Records from a data source:
══════════════════════════════

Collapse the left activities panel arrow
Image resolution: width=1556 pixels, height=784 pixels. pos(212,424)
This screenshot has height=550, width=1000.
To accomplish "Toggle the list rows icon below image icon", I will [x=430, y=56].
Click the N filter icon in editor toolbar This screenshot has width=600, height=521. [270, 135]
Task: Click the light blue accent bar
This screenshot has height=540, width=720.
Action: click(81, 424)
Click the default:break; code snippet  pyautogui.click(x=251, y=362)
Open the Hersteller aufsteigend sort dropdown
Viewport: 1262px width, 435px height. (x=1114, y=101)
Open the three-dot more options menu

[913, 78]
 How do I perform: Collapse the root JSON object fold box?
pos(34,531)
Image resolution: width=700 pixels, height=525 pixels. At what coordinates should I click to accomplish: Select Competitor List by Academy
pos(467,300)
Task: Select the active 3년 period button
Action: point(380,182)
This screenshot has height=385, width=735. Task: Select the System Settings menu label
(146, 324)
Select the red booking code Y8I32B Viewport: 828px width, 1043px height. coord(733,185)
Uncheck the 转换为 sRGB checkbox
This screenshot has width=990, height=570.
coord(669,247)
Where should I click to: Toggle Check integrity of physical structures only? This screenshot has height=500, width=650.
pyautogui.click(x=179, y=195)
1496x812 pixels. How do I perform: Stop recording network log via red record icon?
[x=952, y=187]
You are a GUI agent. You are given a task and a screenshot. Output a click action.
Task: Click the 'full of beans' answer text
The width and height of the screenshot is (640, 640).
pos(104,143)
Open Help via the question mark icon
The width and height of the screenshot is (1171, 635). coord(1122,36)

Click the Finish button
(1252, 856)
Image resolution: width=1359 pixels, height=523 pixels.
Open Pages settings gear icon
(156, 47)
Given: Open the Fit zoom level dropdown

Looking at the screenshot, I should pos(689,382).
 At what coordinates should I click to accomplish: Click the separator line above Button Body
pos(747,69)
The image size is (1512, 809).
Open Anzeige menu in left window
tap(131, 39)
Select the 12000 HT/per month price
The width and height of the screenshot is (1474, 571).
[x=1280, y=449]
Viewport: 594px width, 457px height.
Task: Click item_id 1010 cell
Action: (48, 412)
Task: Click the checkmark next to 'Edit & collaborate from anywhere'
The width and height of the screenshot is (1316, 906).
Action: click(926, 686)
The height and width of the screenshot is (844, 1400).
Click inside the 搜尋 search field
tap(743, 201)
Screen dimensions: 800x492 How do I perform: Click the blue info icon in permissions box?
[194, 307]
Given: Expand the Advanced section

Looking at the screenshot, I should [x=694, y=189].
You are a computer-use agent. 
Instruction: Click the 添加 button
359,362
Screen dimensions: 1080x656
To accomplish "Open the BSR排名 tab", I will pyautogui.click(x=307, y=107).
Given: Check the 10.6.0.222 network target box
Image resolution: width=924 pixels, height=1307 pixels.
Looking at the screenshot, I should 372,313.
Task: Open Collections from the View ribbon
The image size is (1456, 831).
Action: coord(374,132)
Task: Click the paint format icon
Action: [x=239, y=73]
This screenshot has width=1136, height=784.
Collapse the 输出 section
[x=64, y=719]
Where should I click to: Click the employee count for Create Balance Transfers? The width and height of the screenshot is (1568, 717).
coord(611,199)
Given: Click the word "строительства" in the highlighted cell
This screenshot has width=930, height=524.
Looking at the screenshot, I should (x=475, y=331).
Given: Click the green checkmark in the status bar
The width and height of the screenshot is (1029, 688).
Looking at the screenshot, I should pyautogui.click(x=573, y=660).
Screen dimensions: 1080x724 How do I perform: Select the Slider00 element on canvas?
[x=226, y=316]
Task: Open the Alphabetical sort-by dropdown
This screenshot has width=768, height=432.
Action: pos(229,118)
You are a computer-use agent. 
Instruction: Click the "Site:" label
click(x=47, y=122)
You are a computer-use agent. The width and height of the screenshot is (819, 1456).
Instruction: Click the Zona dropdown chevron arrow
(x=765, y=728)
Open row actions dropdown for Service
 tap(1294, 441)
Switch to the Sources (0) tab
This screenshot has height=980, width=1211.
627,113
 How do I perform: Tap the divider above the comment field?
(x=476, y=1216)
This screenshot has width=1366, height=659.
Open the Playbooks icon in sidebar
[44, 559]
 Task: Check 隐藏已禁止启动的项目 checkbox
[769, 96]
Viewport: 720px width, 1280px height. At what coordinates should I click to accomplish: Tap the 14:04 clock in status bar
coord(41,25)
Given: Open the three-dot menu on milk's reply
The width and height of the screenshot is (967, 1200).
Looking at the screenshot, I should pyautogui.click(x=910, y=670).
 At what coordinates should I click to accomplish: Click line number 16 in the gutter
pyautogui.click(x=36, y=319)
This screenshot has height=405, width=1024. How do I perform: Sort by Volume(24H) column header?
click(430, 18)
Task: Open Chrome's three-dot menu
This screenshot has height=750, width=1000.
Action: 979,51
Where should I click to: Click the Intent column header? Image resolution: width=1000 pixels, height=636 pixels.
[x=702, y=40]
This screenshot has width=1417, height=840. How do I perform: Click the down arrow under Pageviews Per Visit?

══════════════════════════════

WHAT IS REQUIRED.
Filter the records, keeping only lines that contain "agent", and show those lines.

COMPLETED EXERCISE.
You are a GUI agent. You are given a task and a screenshot. Output a click action.
You are a computer-use agent. 
You are a computer-use agent. 
You are a computer-use agent. The width and height of the screenshot is (819, 1456).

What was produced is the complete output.